Submaximal Exercise Tests


Astrand and Rhyming Step Test
carried out using a 33cm step/ aerobic bench for women and 40cm step for men. It involves stepping up and down the step or bench at the rate of 22.5 per min. ECG and steady state heart rate readings are taken. It would take 25.8 and 29.5 mL/Kg/min. of oxygen uptake for women and men respectively.
Other tests that are popular are the YMCA step test and The Canadian Home Fitness Test. The step tests are popular because of the ease of implementation as well as minimal equipment required. Another major advantage is the minimal cost as well as the fact that large number of subjects can be tested at the same time as The Canadian Home Fitness Test has shown.
3 min. YMCA Step Test 
The basis of this test is to determine how quickly your heart rate returns to normal after a bout of exercise and to extrapolate the information to normative data from previous studies. This test uses a 12 inch aerobic bench. The subject steps onto the bench with a rate of 24 per minute (estimated oxygen uptake of 25.8 mL/Kg/Min.). After 3 min., the subject immediately sits down and the HR is counted for a minute. It is crucial that the HR is counted starting within 5 sec of stopping the exercise. The obtained HR values are then used to compare against established norms.
Treadmill Tests
A minimal of  3 min. treadmill test using 70% of heart rate reserve or and 85% of maximal heart rate as the end point of test is a better predictor of VO2 max than the step tests. Pretty much like in the step tests, achieving a steady state heart rate is imperative to get accurate data. Thus, the need to carry out the test for a minimum of  3min. Variety of treadmill test protocols are used: Bruce Protocol being the most popular of all.
Cycle Ergometer Tests
Astrand-Rhyming Cycle Ergometer Test
is a 6 min. single stage test. The subject should pedal at a rate of 50rpm to achieve a HR between 125 and 170 beats/min. HR should be measure during the 5th and 6th minute of the test. An average of 2 or more HR reading is taken and used to estimate VO2 max from Modified Astrand-Rhyming Normogram.

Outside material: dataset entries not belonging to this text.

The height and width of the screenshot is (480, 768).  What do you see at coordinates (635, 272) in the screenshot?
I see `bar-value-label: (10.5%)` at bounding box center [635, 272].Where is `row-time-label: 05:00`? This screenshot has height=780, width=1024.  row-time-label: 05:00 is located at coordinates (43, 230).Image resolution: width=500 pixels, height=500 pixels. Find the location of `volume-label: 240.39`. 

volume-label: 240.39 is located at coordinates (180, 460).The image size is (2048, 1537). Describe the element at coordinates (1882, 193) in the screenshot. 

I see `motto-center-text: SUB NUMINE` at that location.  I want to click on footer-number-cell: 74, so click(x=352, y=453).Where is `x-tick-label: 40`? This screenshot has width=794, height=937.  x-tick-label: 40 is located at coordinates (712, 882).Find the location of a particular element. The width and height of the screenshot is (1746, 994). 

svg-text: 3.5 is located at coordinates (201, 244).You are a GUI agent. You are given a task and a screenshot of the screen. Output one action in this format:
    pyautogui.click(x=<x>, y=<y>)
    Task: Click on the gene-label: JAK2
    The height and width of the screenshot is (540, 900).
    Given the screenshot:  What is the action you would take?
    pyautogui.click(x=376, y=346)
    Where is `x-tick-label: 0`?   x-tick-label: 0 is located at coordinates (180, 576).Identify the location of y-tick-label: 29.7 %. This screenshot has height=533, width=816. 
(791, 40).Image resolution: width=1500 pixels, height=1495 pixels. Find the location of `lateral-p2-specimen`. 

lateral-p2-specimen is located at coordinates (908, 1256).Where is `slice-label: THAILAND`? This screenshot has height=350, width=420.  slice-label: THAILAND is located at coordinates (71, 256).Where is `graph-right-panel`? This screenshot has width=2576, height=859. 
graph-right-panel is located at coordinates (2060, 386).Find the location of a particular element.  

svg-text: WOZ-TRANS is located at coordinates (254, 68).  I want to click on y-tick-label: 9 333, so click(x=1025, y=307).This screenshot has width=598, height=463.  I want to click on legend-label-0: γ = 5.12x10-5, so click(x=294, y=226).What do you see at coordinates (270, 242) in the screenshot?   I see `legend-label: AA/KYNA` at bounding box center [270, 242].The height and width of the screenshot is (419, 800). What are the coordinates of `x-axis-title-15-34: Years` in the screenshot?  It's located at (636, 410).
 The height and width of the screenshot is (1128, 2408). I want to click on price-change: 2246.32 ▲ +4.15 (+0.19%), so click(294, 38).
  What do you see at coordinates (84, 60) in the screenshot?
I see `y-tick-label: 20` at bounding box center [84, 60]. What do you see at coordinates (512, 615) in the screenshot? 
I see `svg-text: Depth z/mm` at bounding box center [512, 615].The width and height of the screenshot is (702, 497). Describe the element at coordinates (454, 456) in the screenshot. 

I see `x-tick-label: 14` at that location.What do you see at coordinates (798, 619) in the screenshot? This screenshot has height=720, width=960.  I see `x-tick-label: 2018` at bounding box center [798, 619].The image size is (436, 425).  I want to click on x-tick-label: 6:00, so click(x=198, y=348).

Other test like Maritz Test uses a multi-stage cycle ergometer test to determine VO2 max.
Conclusion
A plethora of tests for assessing aerobic capacity are available. This, however, makes the choice a bit difficult. A lot depends on the subject, his/her cardiorespiratory status as well as availability of equipment and trained personnel. 
At the end of the day,  designing and implementing a good fitness program, either as a preventive measure for a cardiovascular disease or to achieve fitness goals is equally, if not more important.